### TASKS AND EXERCISES
**a.** Reproduce the passage of the anime review between "But despite that, we" and "reach my own.", inclusive.
**b.** In the anime review, where are the people introduced in the latest episode of Dimension W from?
**c.** For each statement below, determine whether it agrees with the anime review, answering yes or no and quoting the deciding words: (i) The shift into horror sci-fi in Dimension W was scary. (ii) Bubuki Buranki had the writer's favorite premiere of the season. (iii) The directing style is described as pretty structured.

### PAGE EXTRACT
● ● ● ● ● ● ●

The most impressive part since the premiere was the shift into horror sci-fi a couple episodes ago. I use the word “horror” lightly. It wasn’t scary, but it was unnaturally creepy. It was a well thought out story, just like the rest of Dimension W’s writing, but the execution leaves just a little bit to be desired. The characters are still a bit dry, and the comic relief characters are a bit too eccentric. I won’t say messy, but Dimension W is not very careful in molding all of these pieces together. Our wolverine-esque main character is still one of the undeniably coolest factors of the show, but I’m definitely ready to start peeling back his layers…if he has any.
The latest episode expanded the scale by a considerable amount by introducing some people from Africa. It’s sad how often shows take place in a setting where something drastically changes the world, yet we don’t see the world at all. While it wasn’t enough for me to really get a feel for how the African culture in this anime differs from the Japanese culture, but its nice to see some truly fresh perspectives. The new character that may or may not be double crossing our heroes is a hot mystery right now and I hope his revelation proves to be a bit more evocative than the last few.
But despite that, we do have an anime that has plenty of potential to tap into some creative and weird stuff. There are so many unknowns and variables that the chances of this anime succeeding are just as numerous as it failing. Plot points are suspended in motion, including some introduced in the very first episode. All I can judge is how things have been developing. The directing style is pretty structured. You won’t see any cool camera tricks or a high sense of immersion, The animations is fluid enough, but hasn’t had a chance to flex its muscles. I wish I had more to say, but until this anime starts reaching it’s own conclusions, I can’t really reach my own.
I knew it was a fluke. Bubuki Buranki had my favorite premiere of the season, but I was worried that it was all blown on that first episode. I hated episode 2, what with its nonsensical mech battles and the lack of charm that the first episode had. I felt like Bubuki Buranki was dead in the water. Then, slowly but surely, it turned out to be a really solid show. So yes, it that first episode does increase your expectations a little too high, but Bubuki Buranki isn’t really a failure in any way thanks to an above average bar of quality that most of the future episodes still pass.

● ● ● ● ● ● ●

### INFORMATION SUPPLIED

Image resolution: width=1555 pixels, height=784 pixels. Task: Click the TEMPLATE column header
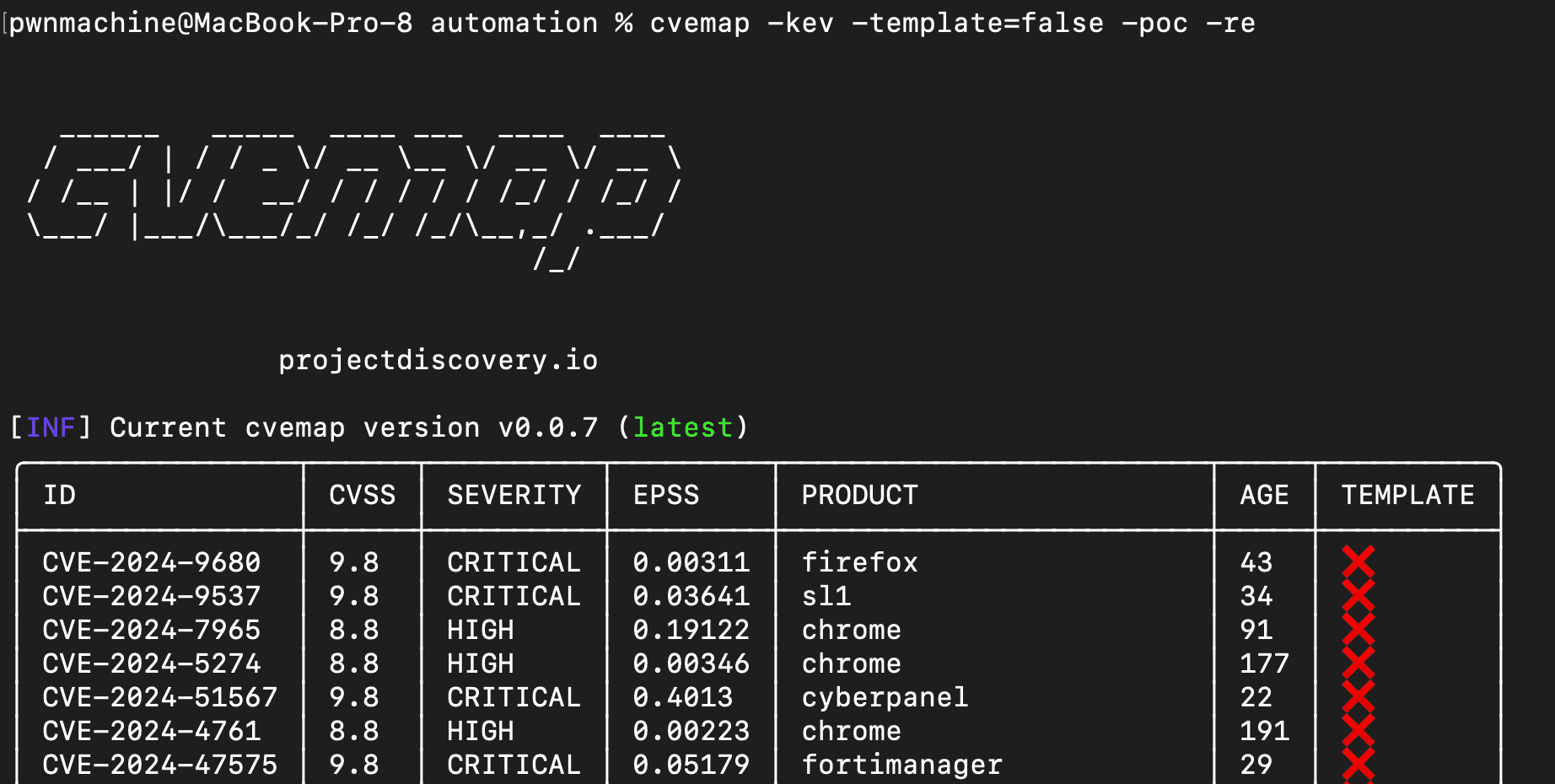click(1407, 495)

● ● ● ● ● ● ●

### EXERCISE RESULTS
**a.**
But despite that, we do have an anime that has plenty of potential to tap into some creative and weird stuff. There are so many unknowns and variables that the chances of this anime succeeding are just as numerous as it failing. Plot points are suspended in motion, including some introduced in the very first episode. All I can judge is how things have been developing. The directing style is pretty structured. You won’t see any cool camera tricks or a high sense of immersion, The animations is fluid enough, but hasn’t had a chance to flex its muscles. I wish I had more to say, but until this anime starts reaching it’s own conclusions, I can’t really reach my own.

**b.** Africa.

**c.**
(i) No: "It wasn’t scary, but it was unnaturally creepy."
(ii) Yes: "Bubuki Buranki had my favorite premiere of the season"
(iii) Yes: "The directing style is pretty structured."